# Product of tangent vectors \pm1 affine parameter

1. Apr 17, 2015

### binbagsss

If $\sigma$ is an affine paramter, then the only freedom of choice we have to specify another affine parameter is $a\sigma+b$, a,b constants. [1]

For the tangent vector, $\xi^{a}=dx^{a}/du$, along some curve parameterized by $u$

My book says that ' if $\xi^{a}\xi_{a}\neq 0$, then by suitable affine parameterization we can arrange such that $\xi^{a}\xi_{a}=\pm1$,

Question:

What does it mean by some suitable affine parameterization? so say if $\sigma$ is a affine parameter and we do not have $\xi^{a}\xi_{a}=\pm1$, is it saying that we can use [1] and carefully choose $a$ and $b$ such that this is the case?

I've often seen proper time used such that $\xi^{a}\xi_{a}=\pm1$ is the case.
Why is this?

Or Is this part of the definition of proper time, are there any other 'known' parameters for which $\xi^{a}\xi_{a}=\pm1$ or is the affine parameter for which this holds unique?

2. Apr 18, 2015

### Orodruin

Staff Emeritus
Yes, the point is that if $\xi^a \xi_b \neq 0$, then you can pick $a$ such that $\xi^a \xi_a = \pm 1$ ($b$ does not really enter into it, it is just a translation along the curve). The point is that this parametrises the curve using the curve length as parameter. In Minkowski space, for time-like curves, this means parametrising the curve with the proper time.

3. Apr 18, 2015

### binbagsss

Ok. So if i use an affine parameter $\tau+b$ I Still achieve $\xi^a \xi_a =\pm 1$?

For a null geodesic we can't use $\tau$ as it is always zero.
However am I correct in thinking that the paramter $\tau+b$ would be plausible?

Thanks.

4. Apr 18, 2015

### Orodruin

Staff Emeritus
Yes, if you have $\tau' = \tau + b$, you would get $d\tau'/d\tau = 1$ and thus $dx^\mu/d\tau = dx^\mu/d\tau'$. It is just a change of what you call "proper time equals zero".

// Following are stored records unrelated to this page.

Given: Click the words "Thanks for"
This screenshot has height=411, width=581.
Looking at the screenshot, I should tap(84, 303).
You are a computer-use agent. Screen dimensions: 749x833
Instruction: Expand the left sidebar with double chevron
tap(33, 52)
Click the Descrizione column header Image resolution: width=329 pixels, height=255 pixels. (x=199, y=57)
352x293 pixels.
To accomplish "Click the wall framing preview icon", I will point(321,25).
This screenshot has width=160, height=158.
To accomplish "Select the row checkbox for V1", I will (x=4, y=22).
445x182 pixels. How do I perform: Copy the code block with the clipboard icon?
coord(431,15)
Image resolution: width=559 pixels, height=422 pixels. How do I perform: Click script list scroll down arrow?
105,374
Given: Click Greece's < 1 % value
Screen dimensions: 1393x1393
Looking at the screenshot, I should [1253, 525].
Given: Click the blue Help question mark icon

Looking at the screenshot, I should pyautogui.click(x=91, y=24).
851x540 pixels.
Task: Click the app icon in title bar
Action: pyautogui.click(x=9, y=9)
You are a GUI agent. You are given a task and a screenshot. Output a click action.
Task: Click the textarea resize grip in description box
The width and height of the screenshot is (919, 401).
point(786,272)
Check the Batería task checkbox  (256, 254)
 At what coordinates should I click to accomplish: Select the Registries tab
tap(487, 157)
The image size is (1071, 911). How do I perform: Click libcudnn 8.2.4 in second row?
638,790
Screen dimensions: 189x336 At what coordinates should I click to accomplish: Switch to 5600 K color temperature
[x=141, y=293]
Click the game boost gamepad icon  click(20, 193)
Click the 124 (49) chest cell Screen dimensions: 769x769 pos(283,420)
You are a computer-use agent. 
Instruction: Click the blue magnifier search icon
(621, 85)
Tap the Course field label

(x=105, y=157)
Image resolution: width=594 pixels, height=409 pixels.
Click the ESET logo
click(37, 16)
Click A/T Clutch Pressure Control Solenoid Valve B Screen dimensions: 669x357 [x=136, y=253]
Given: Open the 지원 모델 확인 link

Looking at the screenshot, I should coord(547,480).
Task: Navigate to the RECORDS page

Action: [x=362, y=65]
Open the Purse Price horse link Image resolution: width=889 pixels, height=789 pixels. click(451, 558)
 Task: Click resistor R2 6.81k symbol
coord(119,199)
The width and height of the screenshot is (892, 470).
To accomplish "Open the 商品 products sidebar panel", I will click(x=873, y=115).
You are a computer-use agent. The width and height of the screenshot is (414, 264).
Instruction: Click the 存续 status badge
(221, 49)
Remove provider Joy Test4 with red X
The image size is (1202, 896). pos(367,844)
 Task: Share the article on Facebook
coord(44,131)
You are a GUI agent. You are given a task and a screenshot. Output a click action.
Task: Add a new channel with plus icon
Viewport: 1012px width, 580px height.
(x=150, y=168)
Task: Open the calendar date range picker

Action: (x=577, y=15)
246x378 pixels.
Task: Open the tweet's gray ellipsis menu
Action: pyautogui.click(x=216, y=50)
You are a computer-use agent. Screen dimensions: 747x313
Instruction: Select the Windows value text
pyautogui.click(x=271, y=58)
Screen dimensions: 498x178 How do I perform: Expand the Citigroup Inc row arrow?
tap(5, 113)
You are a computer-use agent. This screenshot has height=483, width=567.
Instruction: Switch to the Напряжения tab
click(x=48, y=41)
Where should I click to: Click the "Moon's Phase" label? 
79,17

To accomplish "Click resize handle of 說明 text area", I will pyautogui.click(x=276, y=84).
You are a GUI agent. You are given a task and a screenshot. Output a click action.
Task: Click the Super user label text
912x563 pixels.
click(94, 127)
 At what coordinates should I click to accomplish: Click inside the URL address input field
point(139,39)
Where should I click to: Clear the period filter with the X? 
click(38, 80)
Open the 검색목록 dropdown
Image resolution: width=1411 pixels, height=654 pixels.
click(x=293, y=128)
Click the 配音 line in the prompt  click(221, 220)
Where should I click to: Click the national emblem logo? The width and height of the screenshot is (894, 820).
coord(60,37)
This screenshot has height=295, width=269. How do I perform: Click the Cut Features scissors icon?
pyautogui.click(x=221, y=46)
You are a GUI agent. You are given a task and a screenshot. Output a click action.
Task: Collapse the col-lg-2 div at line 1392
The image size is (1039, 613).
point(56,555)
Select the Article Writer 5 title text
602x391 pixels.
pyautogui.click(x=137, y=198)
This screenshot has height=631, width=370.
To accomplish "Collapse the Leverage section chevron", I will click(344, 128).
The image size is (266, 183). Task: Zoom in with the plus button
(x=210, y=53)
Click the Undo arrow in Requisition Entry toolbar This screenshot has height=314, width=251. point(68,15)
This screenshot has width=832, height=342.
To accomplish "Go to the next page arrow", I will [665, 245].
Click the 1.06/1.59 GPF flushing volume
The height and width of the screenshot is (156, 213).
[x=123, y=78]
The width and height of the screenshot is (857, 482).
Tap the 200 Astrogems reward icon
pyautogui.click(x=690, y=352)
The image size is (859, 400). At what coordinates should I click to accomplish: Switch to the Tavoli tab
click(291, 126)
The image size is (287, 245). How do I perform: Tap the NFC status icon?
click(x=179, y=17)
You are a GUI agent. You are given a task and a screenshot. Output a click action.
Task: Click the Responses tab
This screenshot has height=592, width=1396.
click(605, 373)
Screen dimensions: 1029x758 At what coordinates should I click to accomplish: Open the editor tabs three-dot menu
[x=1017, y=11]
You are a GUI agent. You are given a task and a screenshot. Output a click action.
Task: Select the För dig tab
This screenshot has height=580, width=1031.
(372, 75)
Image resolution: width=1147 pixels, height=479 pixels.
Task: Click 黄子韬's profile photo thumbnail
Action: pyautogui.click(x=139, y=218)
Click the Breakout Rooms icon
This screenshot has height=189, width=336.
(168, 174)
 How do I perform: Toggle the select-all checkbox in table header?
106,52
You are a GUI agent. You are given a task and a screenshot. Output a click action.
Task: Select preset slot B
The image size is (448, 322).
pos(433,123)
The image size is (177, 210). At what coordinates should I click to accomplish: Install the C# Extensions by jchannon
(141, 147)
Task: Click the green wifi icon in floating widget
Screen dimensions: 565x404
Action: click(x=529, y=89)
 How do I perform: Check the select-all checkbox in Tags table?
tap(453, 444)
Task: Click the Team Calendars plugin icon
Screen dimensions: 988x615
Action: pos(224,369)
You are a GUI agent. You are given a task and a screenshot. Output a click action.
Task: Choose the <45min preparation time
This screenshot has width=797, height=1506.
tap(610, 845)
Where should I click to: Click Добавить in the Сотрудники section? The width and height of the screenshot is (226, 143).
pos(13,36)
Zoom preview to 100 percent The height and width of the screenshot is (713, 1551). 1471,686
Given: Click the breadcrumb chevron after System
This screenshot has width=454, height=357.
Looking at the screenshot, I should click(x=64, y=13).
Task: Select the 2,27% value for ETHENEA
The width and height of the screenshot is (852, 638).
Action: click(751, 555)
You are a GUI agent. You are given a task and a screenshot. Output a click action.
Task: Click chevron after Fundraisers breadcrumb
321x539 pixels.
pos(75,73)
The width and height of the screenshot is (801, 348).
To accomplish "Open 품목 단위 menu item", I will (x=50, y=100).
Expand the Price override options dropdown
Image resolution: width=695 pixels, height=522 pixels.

No, it would not be. Just by the same argumentation as above. You would still be trying to parameterise with the proper time, just with a different definition of proper time equal to zero. It does not work for light-like curves. You can still find an affine parameter, but it cannot be based on curve length (i.e., proper time).

5. Apr 22, 2015

### binbagsss

Is a re-scale of prper time ok, so $\lambda=a\tau$?